Law Offices of Miller & Bicklein, PC and Daniel Miramontes v. Ace American Insurance Company, (No. 03-25-00215-CV; September 4, 2025) arose from a dispute between a workers’ compensation claimant and his employer’s insurer. In January 2011, Daniel Miramontes suffered a workplace injury that fulfilled the requirements for supplemental income benefits, for which he had to establish his eligibility for the benefits with the insurance carrier each quarter. The parties, however, disagreed about that eligibility for four quarters in 2016 and 2017. An administrative-law judge for the Division of Workers’ Compensation concluded that Miramontes shouldn’t receive SIBs for those four quarters, and an appeals panel affirmed. Miramontes then sought judicial review. A jury found for him and awarded the benefits. This final judgment further awarded Miramontes’s attorneys $80,215.42 in attorney’s fees, but it did not tax the attorney’s fees and costs to the carrier. Neither party appealed the final judgment.
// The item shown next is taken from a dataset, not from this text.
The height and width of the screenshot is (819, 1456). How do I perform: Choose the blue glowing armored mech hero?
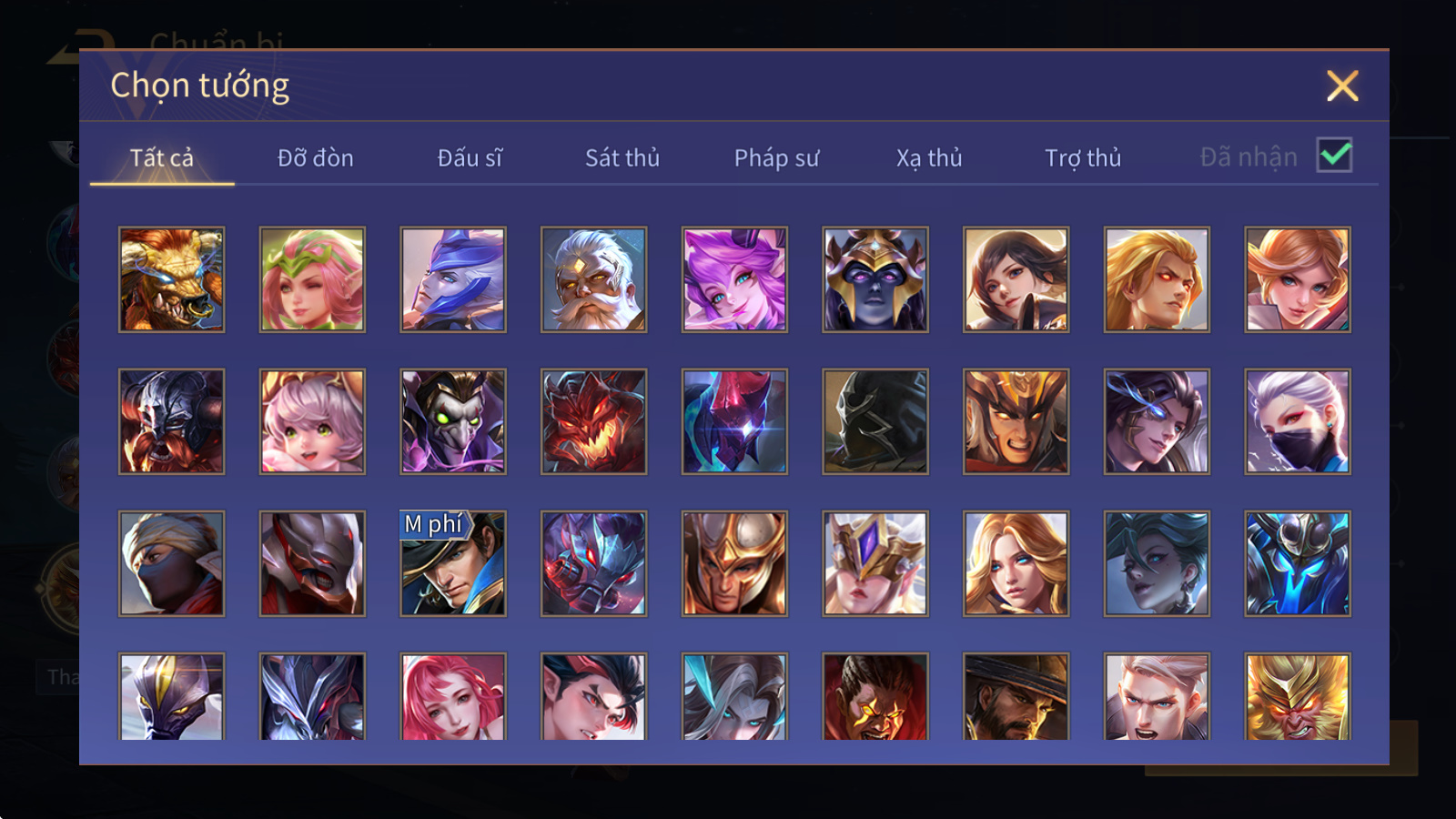click(1298, 563)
The following August, Miramontes and his lawyers filed a claim with the DWC that the carrier should pay the attorney’s fees instead of Miramontes. The DWC concluded in its final administrative decision that it had no jurisdiction over the attorney’s fee award since the district court had determined it. An appeals panel affirmed. Shortly thereafter, Miramontes and the lawyers again sought judicial review. The carrier filed a motion for summary judgment arguing that the DWC lacked jurisdiction to review the attorney’s fees award because Miramontes did not appeal the final judgment back in December 2022. The trial court granted the motion and dismissed the lawsuit, leading to this appeal.
In an opinion by Justice Theofanis, the court of appeals affirmed. Miramontes and his lawyers argued that Miramontes had to get a final decision about his eligibility for SIBs from the district court before he could “return to the Division of Workers’ Compensation to make an administrative claim for attorney’s fees in the first instance.” As the court observed, the general rule in workers’ compensation cases is that attorney’s fees are paid out of the claimant’s recovery. Here Plaintiffs claimed that § 408.147(c), which requires the carrier to pay the claimant’s attorney’s fees if it disputes the commissioner’s determination that an employee is entitled to SIBs or the amount of SIBs due, created an exception to the rule. As the court pointed out, however, the statute didn’t apply in this case because the insurer didn’t dispute the administrative determination that Miramontes was entitled to the benefits nor the amount of the benefits. On the flip side, the statute is “equally clear and unambiguous that attorney’s fees are not recoverable when the employee disputes an initial Commission finding that the employee is not entitled to [SIBs].”
The court went on to review the substantial case authority holding that in SIB cases, “the attorney’s fees issue may be decided at the district court’s judicial review level, as it was here” (citations omitted). Because Miramontes did not appeal the district court’s judgment, which included the court’s attorney’s fees determination, the judgment became final. The district court decided correctly that DWC lacked jurisdiction to alter the court’s attorney’s fees award.
TCJL Intern Dilara Muslu researched and prepared the first draft of this article.